▸ **WORK INSTRUCTIONS**
Please transcribe the lines of the listing below word for word, beginning at the line that contains "Describe the element at coordinates (754, 251)" and stopping after the line that contains "Manage preferences is".

─── EXERCISE INPUT

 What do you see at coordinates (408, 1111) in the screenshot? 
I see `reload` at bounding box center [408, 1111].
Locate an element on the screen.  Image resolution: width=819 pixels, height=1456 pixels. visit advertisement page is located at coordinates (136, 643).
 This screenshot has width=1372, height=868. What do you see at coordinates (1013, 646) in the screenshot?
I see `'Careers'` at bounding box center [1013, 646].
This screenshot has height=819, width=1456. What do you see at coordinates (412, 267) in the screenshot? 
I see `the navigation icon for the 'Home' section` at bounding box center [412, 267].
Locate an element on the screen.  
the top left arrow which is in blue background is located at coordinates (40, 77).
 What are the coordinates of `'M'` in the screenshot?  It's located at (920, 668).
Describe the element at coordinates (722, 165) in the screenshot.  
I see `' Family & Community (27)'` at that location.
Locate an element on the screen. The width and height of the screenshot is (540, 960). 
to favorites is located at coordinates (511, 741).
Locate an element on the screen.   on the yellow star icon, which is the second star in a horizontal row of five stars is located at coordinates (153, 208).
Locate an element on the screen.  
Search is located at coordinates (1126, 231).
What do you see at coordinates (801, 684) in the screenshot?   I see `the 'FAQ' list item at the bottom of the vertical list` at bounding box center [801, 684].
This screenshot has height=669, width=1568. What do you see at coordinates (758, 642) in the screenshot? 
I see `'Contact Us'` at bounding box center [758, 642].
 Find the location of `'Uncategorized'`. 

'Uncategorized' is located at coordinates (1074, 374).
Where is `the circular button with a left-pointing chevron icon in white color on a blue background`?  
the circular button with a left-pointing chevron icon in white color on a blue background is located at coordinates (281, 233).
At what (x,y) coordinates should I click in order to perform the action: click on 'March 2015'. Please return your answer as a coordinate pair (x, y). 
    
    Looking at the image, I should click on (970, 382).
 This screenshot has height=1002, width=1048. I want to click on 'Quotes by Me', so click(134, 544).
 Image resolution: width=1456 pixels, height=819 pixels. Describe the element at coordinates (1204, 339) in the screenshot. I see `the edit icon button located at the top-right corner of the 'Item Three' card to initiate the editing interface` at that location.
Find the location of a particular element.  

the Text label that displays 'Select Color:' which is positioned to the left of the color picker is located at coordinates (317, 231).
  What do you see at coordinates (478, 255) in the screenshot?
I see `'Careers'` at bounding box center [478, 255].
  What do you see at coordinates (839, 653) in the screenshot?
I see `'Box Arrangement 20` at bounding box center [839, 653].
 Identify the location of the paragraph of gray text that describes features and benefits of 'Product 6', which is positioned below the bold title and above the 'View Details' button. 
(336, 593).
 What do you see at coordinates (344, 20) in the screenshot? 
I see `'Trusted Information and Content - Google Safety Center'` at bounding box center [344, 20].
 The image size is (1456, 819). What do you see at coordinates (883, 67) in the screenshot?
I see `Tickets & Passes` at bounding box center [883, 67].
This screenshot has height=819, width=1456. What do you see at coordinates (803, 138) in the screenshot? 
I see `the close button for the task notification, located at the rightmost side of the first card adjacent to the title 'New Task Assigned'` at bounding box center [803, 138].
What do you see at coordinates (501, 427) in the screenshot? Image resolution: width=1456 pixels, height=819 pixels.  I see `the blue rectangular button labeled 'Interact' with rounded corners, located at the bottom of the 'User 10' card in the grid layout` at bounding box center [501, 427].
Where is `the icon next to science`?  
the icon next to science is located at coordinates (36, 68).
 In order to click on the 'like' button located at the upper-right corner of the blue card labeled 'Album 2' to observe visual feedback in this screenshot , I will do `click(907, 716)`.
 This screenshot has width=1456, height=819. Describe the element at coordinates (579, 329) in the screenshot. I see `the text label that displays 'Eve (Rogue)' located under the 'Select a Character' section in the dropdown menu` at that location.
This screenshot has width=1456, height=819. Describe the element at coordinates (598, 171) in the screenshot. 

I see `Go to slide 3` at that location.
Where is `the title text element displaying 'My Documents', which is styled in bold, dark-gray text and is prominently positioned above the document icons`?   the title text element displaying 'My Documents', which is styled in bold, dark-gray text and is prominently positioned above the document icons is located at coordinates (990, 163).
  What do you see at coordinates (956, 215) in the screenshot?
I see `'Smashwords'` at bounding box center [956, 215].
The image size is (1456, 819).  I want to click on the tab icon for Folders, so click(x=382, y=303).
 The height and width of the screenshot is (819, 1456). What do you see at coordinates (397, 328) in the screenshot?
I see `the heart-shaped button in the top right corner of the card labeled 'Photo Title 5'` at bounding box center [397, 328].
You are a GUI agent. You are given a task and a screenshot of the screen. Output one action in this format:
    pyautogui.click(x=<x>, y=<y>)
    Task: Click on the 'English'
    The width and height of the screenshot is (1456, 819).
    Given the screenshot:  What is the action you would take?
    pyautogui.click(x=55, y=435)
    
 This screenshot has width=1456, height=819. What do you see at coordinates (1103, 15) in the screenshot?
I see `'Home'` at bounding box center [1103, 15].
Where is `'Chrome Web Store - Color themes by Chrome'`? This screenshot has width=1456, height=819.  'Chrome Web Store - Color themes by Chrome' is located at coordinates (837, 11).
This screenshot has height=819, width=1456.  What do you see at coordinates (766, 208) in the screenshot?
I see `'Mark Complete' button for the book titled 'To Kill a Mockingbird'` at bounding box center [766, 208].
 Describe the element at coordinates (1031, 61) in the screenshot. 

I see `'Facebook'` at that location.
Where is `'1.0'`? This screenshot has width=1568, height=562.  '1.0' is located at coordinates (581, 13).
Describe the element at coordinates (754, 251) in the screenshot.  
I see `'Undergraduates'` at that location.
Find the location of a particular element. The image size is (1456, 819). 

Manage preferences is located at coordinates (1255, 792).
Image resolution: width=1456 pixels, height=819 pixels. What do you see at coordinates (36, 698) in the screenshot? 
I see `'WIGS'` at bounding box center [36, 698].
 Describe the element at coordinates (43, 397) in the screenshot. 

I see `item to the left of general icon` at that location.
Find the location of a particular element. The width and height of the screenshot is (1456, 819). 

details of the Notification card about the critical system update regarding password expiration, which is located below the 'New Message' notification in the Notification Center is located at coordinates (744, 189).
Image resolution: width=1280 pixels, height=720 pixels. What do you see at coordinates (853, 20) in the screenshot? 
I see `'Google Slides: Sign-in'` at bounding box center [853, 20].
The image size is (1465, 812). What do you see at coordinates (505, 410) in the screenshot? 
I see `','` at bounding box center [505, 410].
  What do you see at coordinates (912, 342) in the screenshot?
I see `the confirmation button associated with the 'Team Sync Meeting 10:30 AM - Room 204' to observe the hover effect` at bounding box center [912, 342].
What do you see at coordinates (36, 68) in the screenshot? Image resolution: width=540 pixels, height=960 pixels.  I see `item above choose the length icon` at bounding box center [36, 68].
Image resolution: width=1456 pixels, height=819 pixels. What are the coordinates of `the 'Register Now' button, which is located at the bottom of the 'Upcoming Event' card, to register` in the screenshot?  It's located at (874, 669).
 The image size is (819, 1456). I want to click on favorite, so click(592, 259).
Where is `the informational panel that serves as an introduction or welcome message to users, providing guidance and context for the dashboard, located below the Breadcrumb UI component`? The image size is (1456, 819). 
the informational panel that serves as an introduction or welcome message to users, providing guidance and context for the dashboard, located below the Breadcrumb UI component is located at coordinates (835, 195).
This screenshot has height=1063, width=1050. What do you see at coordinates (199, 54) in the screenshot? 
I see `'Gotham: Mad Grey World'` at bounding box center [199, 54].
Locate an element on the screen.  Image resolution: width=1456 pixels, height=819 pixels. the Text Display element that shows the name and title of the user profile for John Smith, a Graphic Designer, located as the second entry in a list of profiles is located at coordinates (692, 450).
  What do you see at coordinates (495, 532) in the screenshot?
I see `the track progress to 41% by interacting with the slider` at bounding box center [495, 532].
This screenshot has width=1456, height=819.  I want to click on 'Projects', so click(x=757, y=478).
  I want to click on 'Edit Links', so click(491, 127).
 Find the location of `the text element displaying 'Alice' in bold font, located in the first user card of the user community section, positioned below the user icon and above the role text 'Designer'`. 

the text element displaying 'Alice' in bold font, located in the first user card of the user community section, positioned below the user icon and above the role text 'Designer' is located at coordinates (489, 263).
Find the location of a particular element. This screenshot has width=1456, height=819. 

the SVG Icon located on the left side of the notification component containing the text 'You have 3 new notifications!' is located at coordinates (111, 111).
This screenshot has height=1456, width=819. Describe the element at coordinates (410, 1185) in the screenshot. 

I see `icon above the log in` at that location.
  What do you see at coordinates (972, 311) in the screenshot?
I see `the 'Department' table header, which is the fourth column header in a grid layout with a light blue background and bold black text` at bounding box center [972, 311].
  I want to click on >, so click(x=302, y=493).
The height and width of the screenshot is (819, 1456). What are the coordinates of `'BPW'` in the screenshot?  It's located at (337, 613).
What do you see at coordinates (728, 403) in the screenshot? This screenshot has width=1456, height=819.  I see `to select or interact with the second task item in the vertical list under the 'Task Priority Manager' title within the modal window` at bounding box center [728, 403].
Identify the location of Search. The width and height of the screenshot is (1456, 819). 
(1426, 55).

──────

▸ **ANSWER BELOW**
Describe the element at coordinates (754, 251) in the screenshot.  
I see `'Undergraduates'` at that location.
Find the location of a particular element. The image size is (1456, 819). 

Manage preferences is located at coordinates (1255, 792).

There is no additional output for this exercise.